Now, you'd think that most people would be very upset about having to spend their entire afterlives in a place where the temperature is hotter than the Equator and where fire burns everything into cinders, and where we learn that the devils are manufactured like toys on an assembly line. Not Betty. In fact, she decides to host her very own musical complete with boo-boo-be-doops, and seductive dance poses.
And, then things get really bizarre when Betty Boop's dance moves prove to be too much for the devils who reside in the place that has “Hell's Bells”. They all decide to team up to take care of the seductress once and for all, only to be given the cold shoulder.
Literally, Betty's shoulder materializes a single ice cube that has the power to freeze the devils in their tracks, encasing them in a prison of ice.
Apparently Betty Boop is a distant relative of Batman's Mr. Freeze. Who knew?
Meanwhile, the head devil in charge of Hell is certainly intrigued and a little bit scared at the same time. How can a sultry vixen be so cold? And, how can he get her number now that his competition has been put on ice?
(Okay, I promise I'll cut it out with the cold jokes...actually, no I can't.)
Turns out that Betty Boop is getting a little bit tired of Hell and its children, and she is more than ready to leave. So when the leader of the pack comes around to turn up the heat, she stares him down with a stare so cold he stops dead in his tracks.
In fact, Betty's stare is so cold that she ends up freezing Hell completely over! But, then reality sets in and she wakes up with her home even colder than before.

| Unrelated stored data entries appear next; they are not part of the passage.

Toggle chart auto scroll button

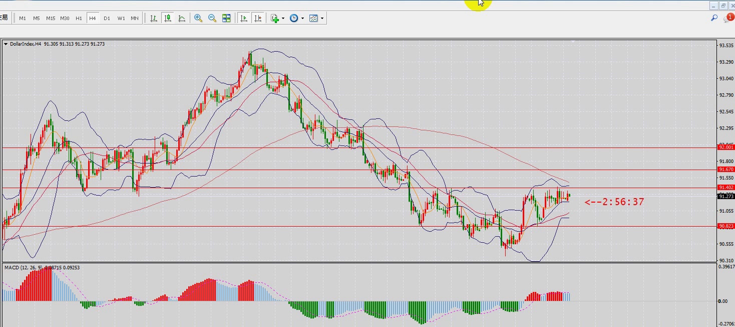click(244, 18)
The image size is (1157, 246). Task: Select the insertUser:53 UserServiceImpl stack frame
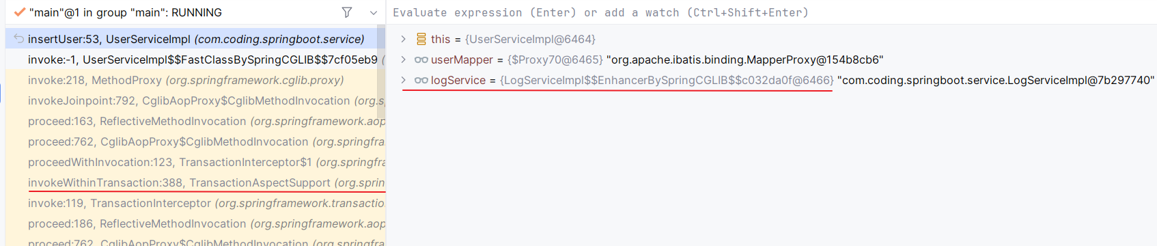click(x=195, y=39)
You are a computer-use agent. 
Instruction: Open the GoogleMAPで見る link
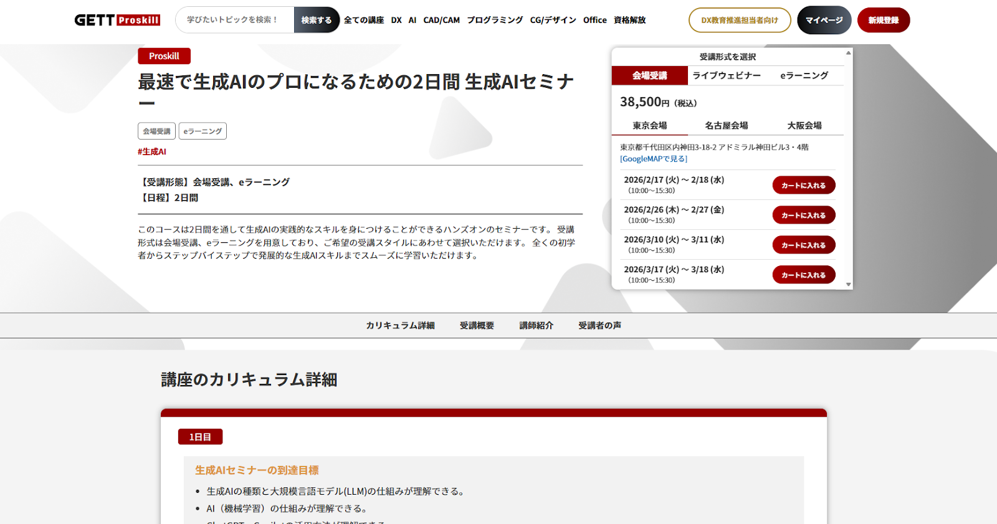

It seems that the ever intelligent Betty Boop left the front door completely wide open. So, nevermind the fact that her home is basically an invitation for all criminals to come in, she now has her entire home filled with snow! What's a girl to do?
Well...um...apparently go to bed with every possible blanket that she purchased from Sears.
But you know something? I think that was part of the charm of Betty Boop. She played innocent even when she wasn't quite representing herself that way. And, you know, there was just something hypnotizing about her. She really could catch anyone's attention.
Even if she did sound like Cyndi Lauper when she sang.
In conclusion of this article, I have one final trivia question for you. Do you know how many voice artists Betty Boop has had over the years?
Well, the answer is fifteen! They were/are, in no particular order, Margie Hines, Ann Rothschild, Mae Questel, Kate Wright, Bonnie Poe, Victoria d'Orazi, Bernadette Peters, Desiree Goyette, Melissa Fahn, Sue Raney, Cheryl Chase, Tress MacNeille, Tara Strong, Sandy Fox, and Cindy Robinson!
That's a lot of Betty Boops! Boo-boo-be-doop!